For the data below, say how many lines contain "agent". Only the number should be given.

----- INPUT DATA -----

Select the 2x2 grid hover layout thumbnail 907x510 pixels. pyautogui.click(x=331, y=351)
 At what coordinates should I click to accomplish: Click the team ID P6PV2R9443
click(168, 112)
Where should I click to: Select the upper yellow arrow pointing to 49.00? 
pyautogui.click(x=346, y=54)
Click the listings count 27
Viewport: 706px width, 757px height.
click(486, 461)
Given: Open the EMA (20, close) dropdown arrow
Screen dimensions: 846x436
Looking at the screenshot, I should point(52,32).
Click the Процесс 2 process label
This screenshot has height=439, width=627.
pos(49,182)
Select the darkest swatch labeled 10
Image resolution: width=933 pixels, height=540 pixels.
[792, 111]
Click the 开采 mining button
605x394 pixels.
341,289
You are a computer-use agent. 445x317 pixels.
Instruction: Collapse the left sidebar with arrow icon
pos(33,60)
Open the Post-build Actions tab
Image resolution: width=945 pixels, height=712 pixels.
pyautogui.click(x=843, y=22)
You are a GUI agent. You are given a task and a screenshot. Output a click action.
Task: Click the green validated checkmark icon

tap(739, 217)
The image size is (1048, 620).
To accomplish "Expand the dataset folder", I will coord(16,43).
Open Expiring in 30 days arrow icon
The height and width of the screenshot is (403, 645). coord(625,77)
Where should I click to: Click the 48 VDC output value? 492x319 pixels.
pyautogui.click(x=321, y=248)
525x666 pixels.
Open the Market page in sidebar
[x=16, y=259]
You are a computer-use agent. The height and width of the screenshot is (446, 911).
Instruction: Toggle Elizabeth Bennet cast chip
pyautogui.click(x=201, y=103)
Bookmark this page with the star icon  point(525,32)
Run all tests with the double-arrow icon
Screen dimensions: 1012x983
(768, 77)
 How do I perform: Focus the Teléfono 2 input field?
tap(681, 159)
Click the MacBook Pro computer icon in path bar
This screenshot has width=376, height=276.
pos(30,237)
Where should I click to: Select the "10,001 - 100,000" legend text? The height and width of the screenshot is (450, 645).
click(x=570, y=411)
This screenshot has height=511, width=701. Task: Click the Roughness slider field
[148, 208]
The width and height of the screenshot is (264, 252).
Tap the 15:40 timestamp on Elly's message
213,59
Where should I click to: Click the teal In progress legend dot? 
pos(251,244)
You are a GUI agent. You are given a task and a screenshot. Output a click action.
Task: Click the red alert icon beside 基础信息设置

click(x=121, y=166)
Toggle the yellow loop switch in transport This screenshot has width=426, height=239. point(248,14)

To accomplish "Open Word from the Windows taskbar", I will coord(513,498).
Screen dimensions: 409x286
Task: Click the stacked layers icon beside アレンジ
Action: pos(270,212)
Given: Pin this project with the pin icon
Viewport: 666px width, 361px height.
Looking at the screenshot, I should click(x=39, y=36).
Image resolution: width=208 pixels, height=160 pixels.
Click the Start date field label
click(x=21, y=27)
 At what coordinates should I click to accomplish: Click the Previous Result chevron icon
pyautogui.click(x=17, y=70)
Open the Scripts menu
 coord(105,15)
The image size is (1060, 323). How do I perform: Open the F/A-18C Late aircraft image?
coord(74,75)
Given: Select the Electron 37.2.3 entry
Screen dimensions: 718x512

-----

**EXERCISE RESULT**
4